There is so much more detail that I could go into, but I will have to save this for another day, as I don’t really have the time right now. So to whomever made the comment about our dealers not really being our friends, this particular situation doesn’t quite apply to that statement. Yes, I am aware that no dealer is ever your friend. Its business plain and simple. This particular arrangement was slightly different as I mentioned a few posts ago, that in fact, one of our friends of longstanding – just over twenty years – ended up becoming one of our dealers by virtue of him having a product to sell that we wished to purchase.

Anyway, I’ve somehow managed to lose my original reason for this post so let’s see if I can somehow get myself back on track. OK, so we finally ran into them the other day. They were in pretty rough shape as both of them were pretty sick, and it didn’t look as if they were going  to have any luck locating what they needed.  As a last resort, they were going to grab a bunch of speed in the hope that this would help with their withdrawal. I’m thinking not so much, but I’m so not an expert in this particular area.
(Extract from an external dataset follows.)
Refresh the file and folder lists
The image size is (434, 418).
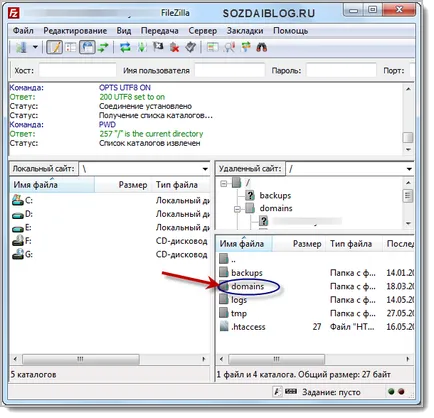(126, 48)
Anyway, she and I chatted for a bit about her current situation, and she expressed that she did want her daughter  to be able to live with her, but that she didn’t think that she would be able to give up the pills, or more importantly the chaotic lifestyle that she has come to know as normal.

Its a really sad and tragic situation to everyone involved.

NO LONGER NEED – OR WANT – THE CHAOS PART TWO

One of the questions regarding my previous posts had to do with my friend that was, and as far as I know, still prescribed huge amounts of dilaudid. He received, and receives I guess, 720 8mg brand name dilaudids on the first Wednesday of each month. It is his family doctor that prescribes these o him. I have filled this prescription many times in the past for him, and as he is not on any sort of drug plan, it was about $320CAD the last time I picked it up for him over three and a half years ago. He receives these due to some injuries he ended up receiving on a work site. As far as I know, him and two other workers somehow ended up being literally buried alive for a large part of one of their work days. When they rescued them all, he had broken both of his legs, some ribs, his right hand and one of the fingers on his left hand. I know that he also sustained some nerve damage in one of his hands. As far as I remember, he ended up being in hospital close to six months. Anyway, initially he never actually used any of his pain meds as he quickly learned that they were much more valuable to him if he sold them outright.

Now, as far as I know this worked nicely for him for years. He was able to pay his mortgage plus keep himself in as much speed as he could possibly imagine. All was good in his little world. That is until he met his current girlfriend, who also just happened to be half of his age. She played him beautifully. He chucked out the old wife and brought in the newer and younger model who just happened to have a raging pill habit. A match made in heaven, n’est pas? Pretty soon, the young lass found herself pregnant, but with no plan on attempting to clean herself up either. By this time, he had managed to lose most of his customers, not to mention friends due to his new love and her ever growing influence on him. Seems that wherever she went, you could be sure to find you were missing things. She was also a major thief. I also had the pleasure of being on her receiving end of this little trait of hers to the tune of near $1000!

I’ve just been informed that he now has a raging pill habit worse than hers, and is fast losing every little thing, including his brand, new daughter. He either does all of the prescription he gets within two weeks, or sells more than he needs to, but word is that by the middle of the month, he is begging anyone that will still listen to help him.

So, my hat goes off to you indeed. Had you not become so insufferable a few years back, I may never have tried MMT out again, but you did, and so did I. It has been a massive success, and I know that I wouldn’t be sitting here today, rubbing my hands in karmic glee without you!